Count the lines in the material below that contain the word "card". Reply with only the number.

--- BEGIN PROVIDED DATA ---

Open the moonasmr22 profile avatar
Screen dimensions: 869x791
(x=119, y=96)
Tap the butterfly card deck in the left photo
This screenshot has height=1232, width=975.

--- END PROVIDED DATA ---

FULL RESPONSE:
1